Prompt: Copy every row below verbatim, without changing a single character of any line.
#### Provided entries ####
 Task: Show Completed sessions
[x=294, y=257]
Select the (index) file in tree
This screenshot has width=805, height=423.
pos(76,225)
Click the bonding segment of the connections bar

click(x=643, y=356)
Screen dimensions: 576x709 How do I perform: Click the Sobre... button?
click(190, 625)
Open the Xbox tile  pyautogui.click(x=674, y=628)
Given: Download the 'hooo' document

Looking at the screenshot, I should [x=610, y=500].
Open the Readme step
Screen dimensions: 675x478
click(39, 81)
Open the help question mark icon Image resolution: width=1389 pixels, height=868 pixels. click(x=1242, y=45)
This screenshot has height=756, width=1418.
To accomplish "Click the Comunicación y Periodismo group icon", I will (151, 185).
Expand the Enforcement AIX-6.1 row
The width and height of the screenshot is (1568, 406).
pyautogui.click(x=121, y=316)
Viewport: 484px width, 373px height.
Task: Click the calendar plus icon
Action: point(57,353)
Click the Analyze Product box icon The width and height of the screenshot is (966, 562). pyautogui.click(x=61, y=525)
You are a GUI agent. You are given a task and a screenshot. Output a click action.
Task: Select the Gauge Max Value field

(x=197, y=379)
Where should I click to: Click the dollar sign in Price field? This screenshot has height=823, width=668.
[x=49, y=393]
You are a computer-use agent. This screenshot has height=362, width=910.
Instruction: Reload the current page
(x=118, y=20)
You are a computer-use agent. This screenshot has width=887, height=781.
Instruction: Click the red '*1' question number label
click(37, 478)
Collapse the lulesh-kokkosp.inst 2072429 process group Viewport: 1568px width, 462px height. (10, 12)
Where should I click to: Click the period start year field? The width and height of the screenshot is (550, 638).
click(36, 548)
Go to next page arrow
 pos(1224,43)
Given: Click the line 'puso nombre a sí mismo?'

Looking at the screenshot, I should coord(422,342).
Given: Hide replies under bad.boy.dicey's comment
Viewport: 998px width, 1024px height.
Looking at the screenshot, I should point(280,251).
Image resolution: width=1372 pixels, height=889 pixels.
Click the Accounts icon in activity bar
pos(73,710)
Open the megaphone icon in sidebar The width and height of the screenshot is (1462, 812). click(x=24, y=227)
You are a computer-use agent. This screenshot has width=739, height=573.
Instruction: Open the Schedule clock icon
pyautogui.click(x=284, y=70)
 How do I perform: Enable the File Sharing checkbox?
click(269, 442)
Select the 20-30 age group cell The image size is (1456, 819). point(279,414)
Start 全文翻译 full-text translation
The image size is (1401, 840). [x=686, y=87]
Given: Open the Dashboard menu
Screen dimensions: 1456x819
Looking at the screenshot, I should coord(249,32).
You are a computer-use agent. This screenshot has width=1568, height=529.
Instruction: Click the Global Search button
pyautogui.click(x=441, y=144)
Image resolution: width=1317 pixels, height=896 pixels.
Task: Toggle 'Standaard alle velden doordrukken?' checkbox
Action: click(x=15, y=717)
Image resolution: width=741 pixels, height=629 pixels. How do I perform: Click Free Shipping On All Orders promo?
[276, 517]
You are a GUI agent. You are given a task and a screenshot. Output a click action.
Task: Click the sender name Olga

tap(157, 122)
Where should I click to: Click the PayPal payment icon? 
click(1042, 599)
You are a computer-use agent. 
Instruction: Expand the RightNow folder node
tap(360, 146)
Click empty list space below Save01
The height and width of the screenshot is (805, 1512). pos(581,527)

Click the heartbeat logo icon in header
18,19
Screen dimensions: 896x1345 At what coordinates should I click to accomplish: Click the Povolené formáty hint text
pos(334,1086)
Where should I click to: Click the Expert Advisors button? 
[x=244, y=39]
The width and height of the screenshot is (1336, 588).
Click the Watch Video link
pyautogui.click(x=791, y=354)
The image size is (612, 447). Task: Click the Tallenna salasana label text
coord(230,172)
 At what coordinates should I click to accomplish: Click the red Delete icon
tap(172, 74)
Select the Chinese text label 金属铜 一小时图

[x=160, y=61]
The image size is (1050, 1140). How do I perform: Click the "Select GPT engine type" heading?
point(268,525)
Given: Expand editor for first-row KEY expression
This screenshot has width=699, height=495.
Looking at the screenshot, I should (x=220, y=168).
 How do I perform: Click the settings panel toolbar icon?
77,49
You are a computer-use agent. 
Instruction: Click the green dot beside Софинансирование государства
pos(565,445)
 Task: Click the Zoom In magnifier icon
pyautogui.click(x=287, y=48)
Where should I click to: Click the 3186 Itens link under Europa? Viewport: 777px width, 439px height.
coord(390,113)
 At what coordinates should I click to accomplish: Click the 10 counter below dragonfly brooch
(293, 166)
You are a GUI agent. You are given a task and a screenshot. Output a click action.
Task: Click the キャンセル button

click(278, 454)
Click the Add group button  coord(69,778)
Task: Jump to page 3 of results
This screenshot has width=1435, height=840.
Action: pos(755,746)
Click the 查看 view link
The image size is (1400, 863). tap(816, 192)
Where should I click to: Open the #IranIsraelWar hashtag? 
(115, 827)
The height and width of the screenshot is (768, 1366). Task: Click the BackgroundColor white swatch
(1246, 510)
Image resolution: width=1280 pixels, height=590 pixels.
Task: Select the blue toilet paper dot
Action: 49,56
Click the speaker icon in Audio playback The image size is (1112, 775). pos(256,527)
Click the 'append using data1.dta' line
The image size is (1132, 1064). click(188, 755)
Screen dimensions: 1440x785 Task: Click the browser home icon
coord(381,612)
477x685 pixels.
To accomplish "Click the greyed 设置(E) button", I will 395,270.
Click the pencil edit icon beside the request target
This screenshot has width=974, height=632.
####
Final result:
 Task: Show Completed sessions
[x=294, y=257]
Select the (index) file in tree
This screenshot has width=805, height=423.
pos(76,225)
Click the bonding segment of the connections bar

click(x=643, y=356)
Screen dimensions: 576x709 How do I perform: Click the Sobre... button?
click(190, 625)
Open the Xbox tile  pyautogui.click(x=674, y=628)
Given: Download the 'hooo' document

Looking at the screenshot, I should [x=610, y=500].
Open the Readme step
Screen dimensions: 675x478
click(39, 81)
Open the help question mark icon Image resolution: width=1389 pixels, height=868 pixels. click(x=1242, y=45)
This screenshot has height=756, width=1418.
To accomplish "Click the Comunicación y Periodismo group icon", I will (151, 185).
Expand the Enforcement AIX-6.1 row
The width and height of the screenshot is (1568, 406).
pyautogui.click(x=121, y=316)
Viewport: 484px width, 373px height.
Task: Click the calendar plus icon
Action: point(57,353)
Click the Analyze Product box icon The width and height of the screenshot is (966, 562). pyautogui.click(x=61, y=525)
You are a GUI agent. You are given a task and a screenshot. Output a click action.
Task: Select the Gauge Max Value field

(x=197, y=379)
Where should I click to: Click the dollar sign in Price field? This screenshot has height=823, width=668.
[x=49, y=393]
You are a computer-use agent. This screenshot has height=362, width=910.
Instruction: Reload the current page
(x=118, y=20)
You are a computer-use agent. This screenshot has width=887, height=781.
Instruction: Click the red '*1' question number label
click(37, 478)
Collapse the lulesh-kokkosp.inst 2072429 process group Viewport: 1568px width, 462px height. (10, 12)
Where should I click to: Click the period start year field? The width and height of the screenshot is (550, 638).
click(36, 548)
Go to next page arrow
 pos(1224,43)
Given: Click the line 'puso nombre a sí mismo?'

Looking at the screenshot, I should coord(422,342).
Given: Hide replies under bad.boy.dicey's comment
Viewport: 998px width, 1024px height.
Looking at the screenshot, I should point(280,251).
Image resolution: width=1372 pixels, height=889 pixels.
Click the Accounts icon in activity bar
pos(73,710)
Open the megaphone icon in sidebar The width and height of the screenshot is (1462, 812). click(x=24, y=227)
You are a computer-use agent. This screenshot has width=739, height=573.
Instruction: Open the Schedule clock icon
pyautogui.click(x=284, y=70)
 How do I perform: Enable the File Sharing checkbox?
click(269, 442)
Select the 20-30 age group cell The image size is (1456, 819). point(279,414)
Start 全文翻译 full-text translation
The image size is (1401, 840). [x=686, y=87]
Given: Open the Dashboard menu
Screen dimensions: 1456x819
Looking at the screenshot, I should coord(249,32).
You are a computer-use agent. This screenshot has width=1568, height=529.
Instruction: Click the Global Search button
pyautogui.click(x=441, y=144)
Image resolution: width=1317 pixels, height=896 pixels.
Task: Toggle 'Standaard alle velden doordrukken?' checkbox
Action: click(x=15, y=717)
Image resolution: width=741 pixels, height=629 pixels. How do I perform: Click Free Shipping On All Orders promo?
[276, 517]
You are a GUI agent. You are given a task and a screenshot. Output a click action.
Task: Click the sender name Olga

tap(157, 122)
Where should I click to: Click the PayPal payment icon? 
click(1042, 599)
You are a computer-use agent. 
Instruction: Expand the RightNow folder node
tap(360, 146)
Click empty list space below Save01
The height and width of the screenshot is (805, 1512). pos(581,527)

Click the heartbeat logo icon in header
18,19
Screen dimensions: 896x1345 At what coordinates should I click to accomplish: Click the Povolené formáty hint text
pos(334,1086)
Where should I click to: Click the Expert Advisors button? 
[x=244, y=39]
The width and height of the screenshot is (1336, 588).
Click the Watch Video link
pyautogui.click(x=791, y=354)
The image size is (612, 447). Task: Click the Tallenna salasana label text
coord(230,172)
 At what coordinates should I click to accomplish: Click the red Delete icon
tap(172, 74)
Select the Chinese text label 金属铜 一小时图

[x=160, y=61]
The image size is (1050, 1140). How do I perform: Click the "Select GPT engine type" heading?
point(268,525)
Given: Expand editor for first-row KEY expression
This screenshot has width=699, height=495.
Looking at the screenshot, I should (x=220, y=168).
 How do I perform: Click the settings panel toolbar icon?
77,49
You are a computer-use agent. 
Instruction: Click the green dot beside Софинансирование государства
pos(565,445)
 Task: Click the Zoom In magnifier icon
pyautogui.click(x=287, y=48)
Where should I click to: Click the 3186 Itens link under Europa? Viewport: 777px width, 439px height.
coord(390,113)
 At what coordinates should I click to accomplish: Click the 10 counter below dragonfly brooch
(293, 166)
You are a GUI agent. You are given a task and a screenshot. Output a click action.
Task: Click the キャンセル button

click(278, 454)
Click the Add group button  coord(69,778)
Task: Jump to page 3 of results
This screenshot has width=1435, height=840.
Action: pos(755,746)
Click the 查看 view link
The image size is (1400, 863). tap(816, 192)
Where should I click to: Open the #IranIsraelWar hashtag? 
(115, 827)
The height and width of the screenshot is (768, 1366). Task: Click the BackgroundColor white swatch
(1246, 510)
Image resolution: width=1280 pixels, height=590 pixels.
Task: Select the blue toilet paper dot
Action: 49,56
Click the speaker icon in Audio playback The image size is (1112, 775). pos(256,527)
Click the 'append using data1.dta' line
The image size is (1132, 1064). click(188, 755)
Screen dimensions: 1440x785 Task: Click the browser home icon
coord(381,612)
477x685 pixels.
To accomplish "Click the greyed 设置(E) button", I will 395,270.
Click the pencil edit icon beside the request target
This screenshot has width=974, height=632.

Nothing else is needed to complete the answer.